Convert the data from the line with "Click Overview header" to the line with "Action: click(x=523, y=238)", both included, into a JSON list of strings with one string per line and no blank lines. Leave the pictures out.
- - -
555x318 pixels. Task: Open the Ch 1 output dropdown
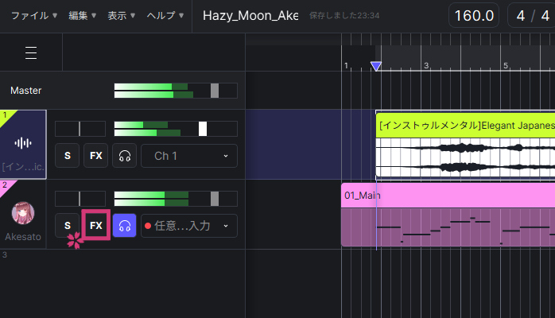[x=188, y=156]
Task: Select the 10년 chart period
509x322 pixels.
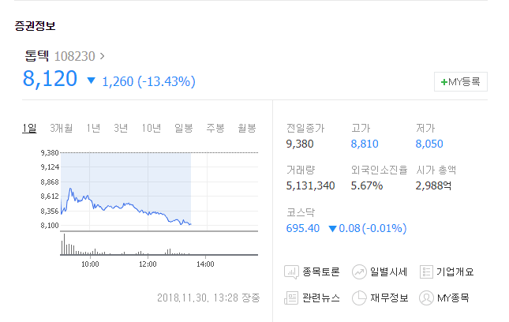Action: click(x=152, y=128)

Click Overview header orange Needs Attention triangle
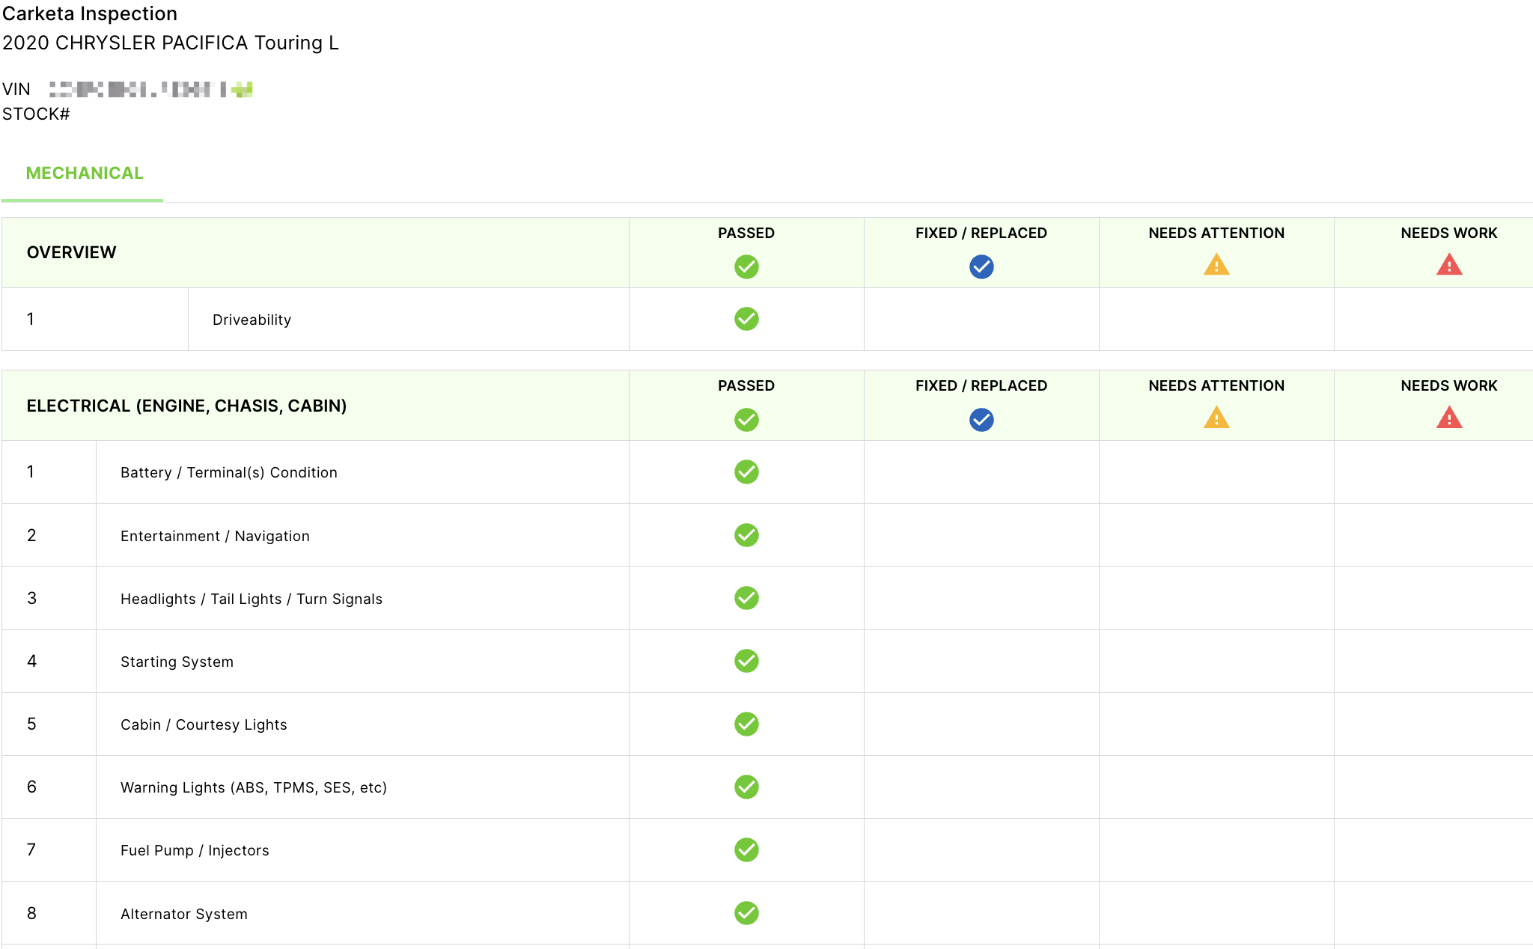tap(1216, 265)
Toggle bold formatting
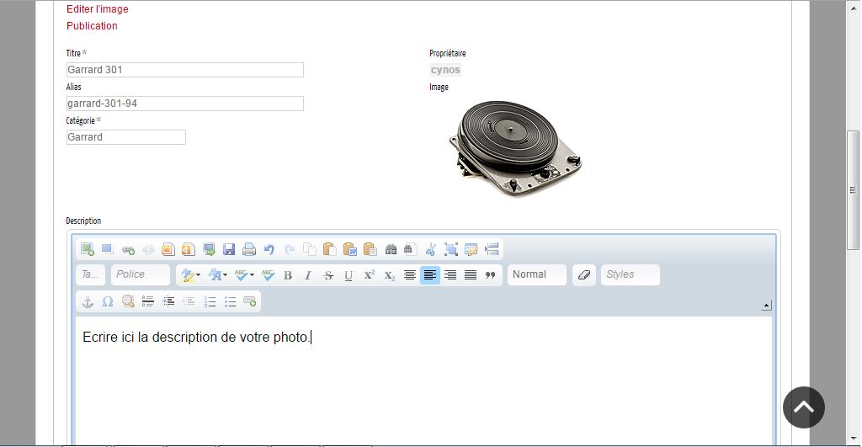 point(288,274)
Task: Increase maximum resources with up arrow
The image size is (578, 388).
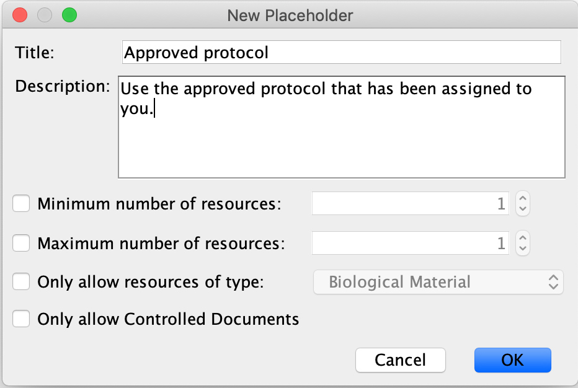Action: click(x=523, y=238)
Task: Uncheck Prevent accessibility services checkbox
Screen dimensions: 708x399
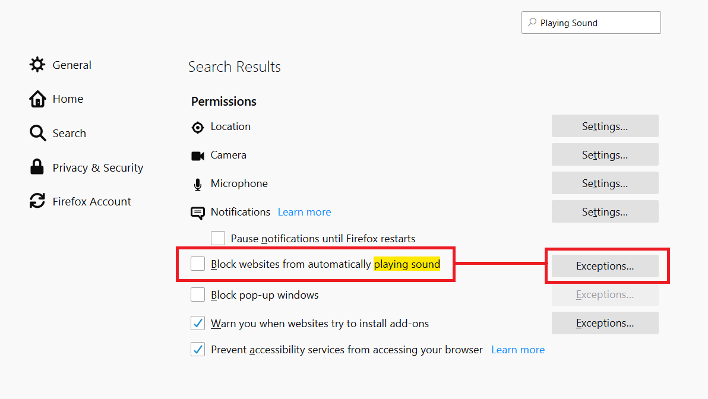Action: [x=198, y=350]

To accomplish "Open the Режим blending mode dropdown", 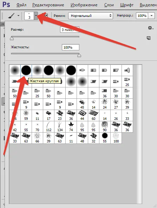I will coord(91,16).
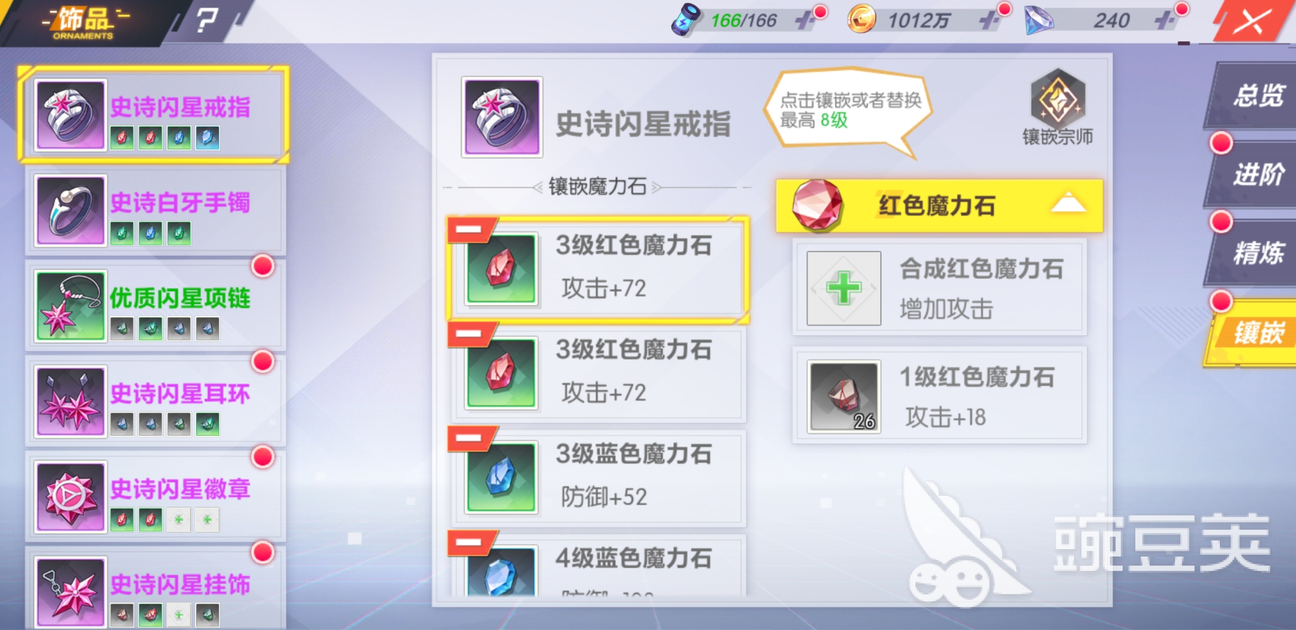This screenshot has width=1296, height=630.
Task: Remove the 3级蓝色魔力石 using its minus button
Action: point(469,438)
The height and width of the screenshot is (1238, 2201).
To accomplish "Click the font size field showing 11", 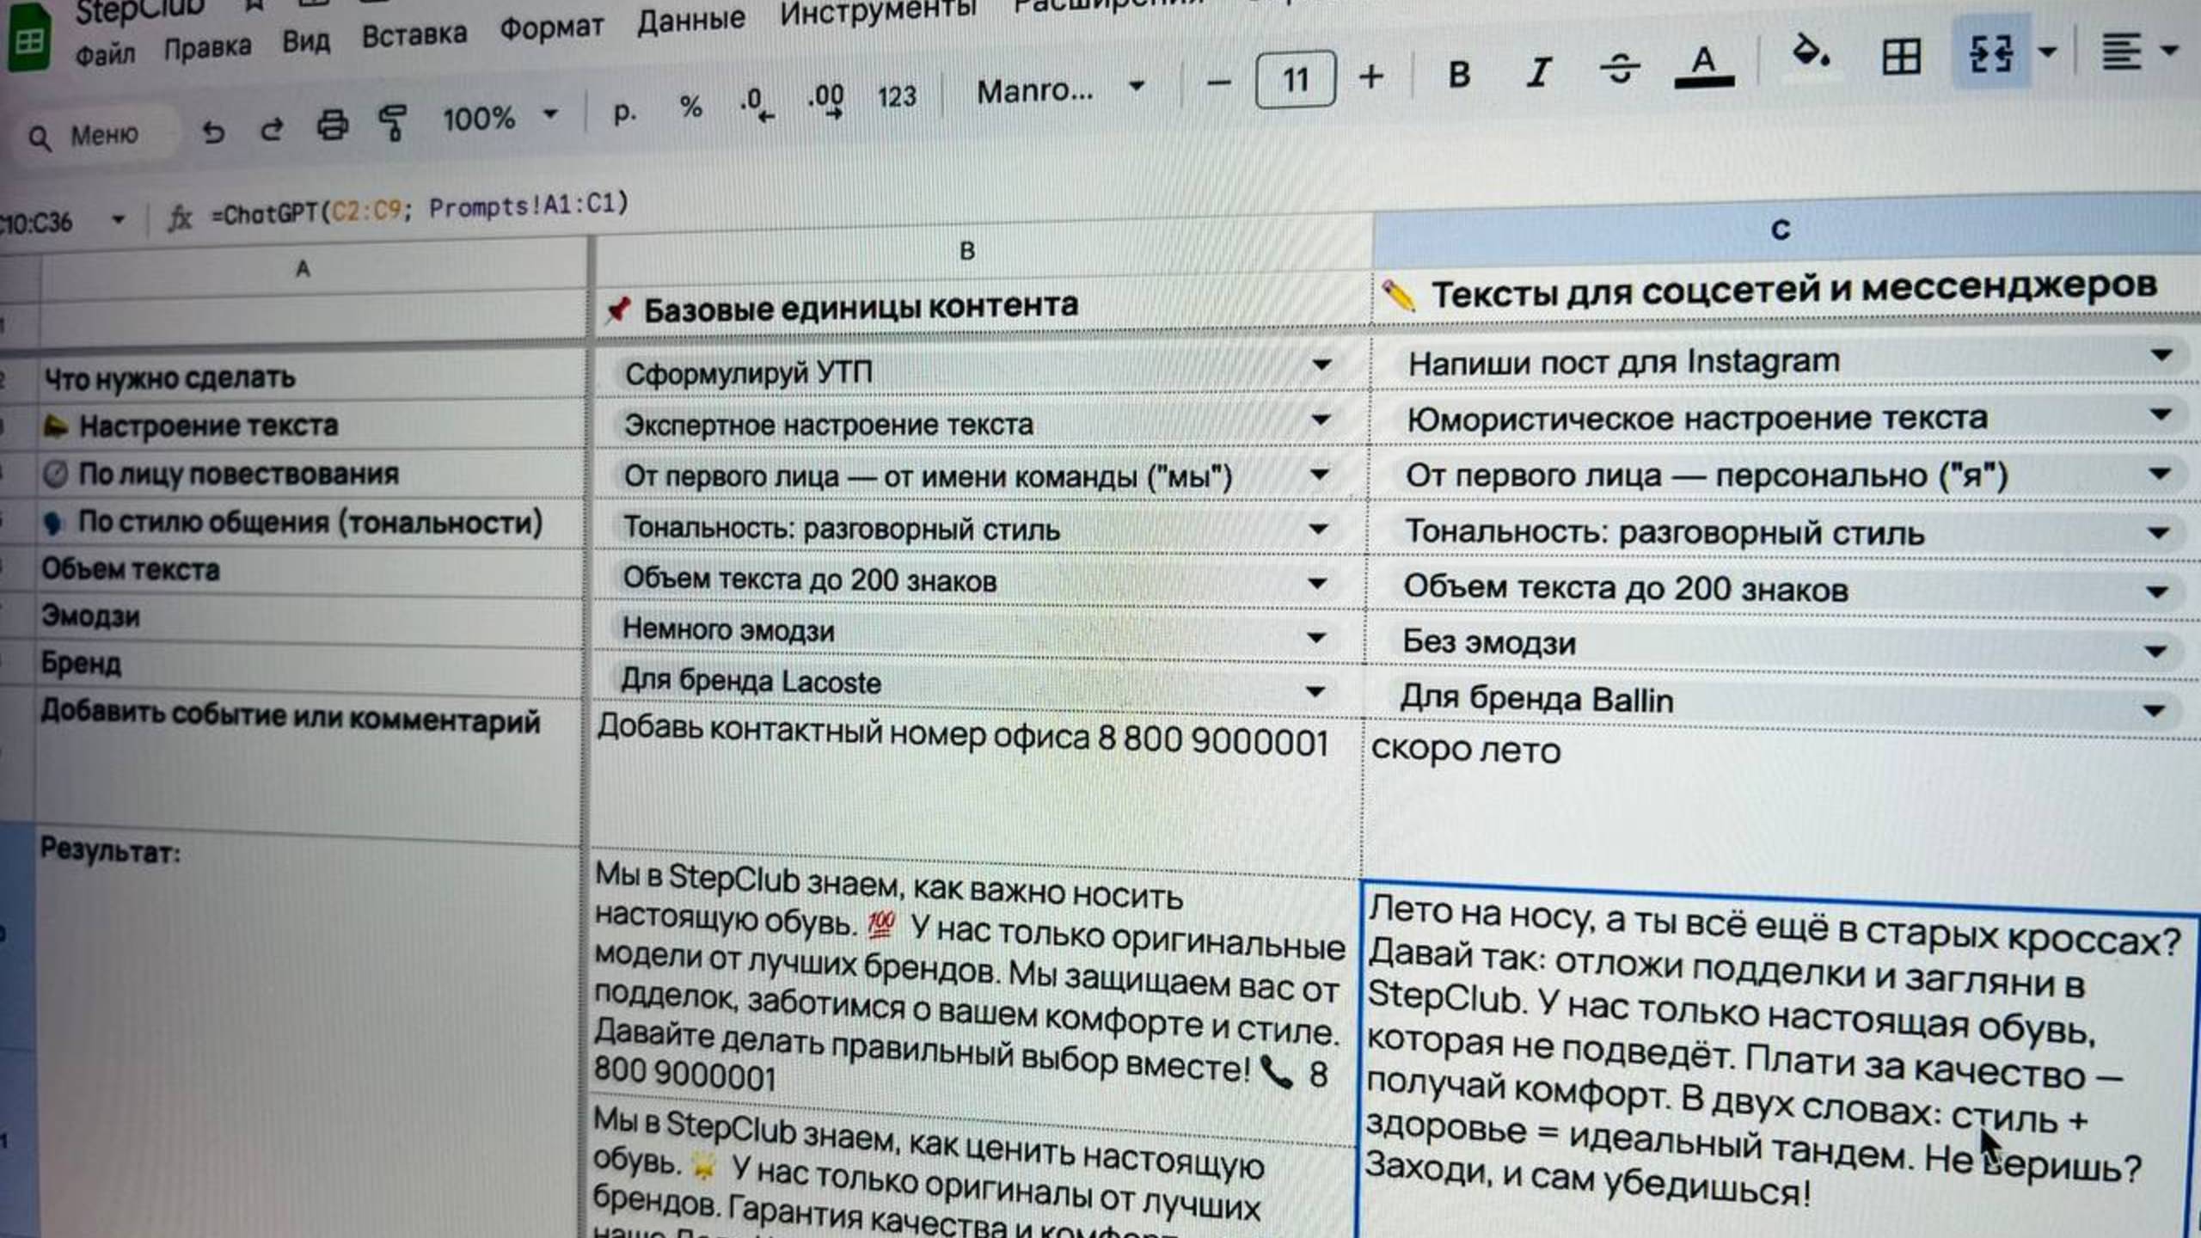I will click(x=1296, y=80).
- - -
The solution:
[
  "Click Overview header orange Needs Attention triangle",
  "tap(1216, 265)",
  "Toggle bold formatting",
  " point(288,274)",
  "Task: Increase maximum resources with up arrow",
  "The image size is (578, 388).",
  "Action: click(x=523, y=238)"
]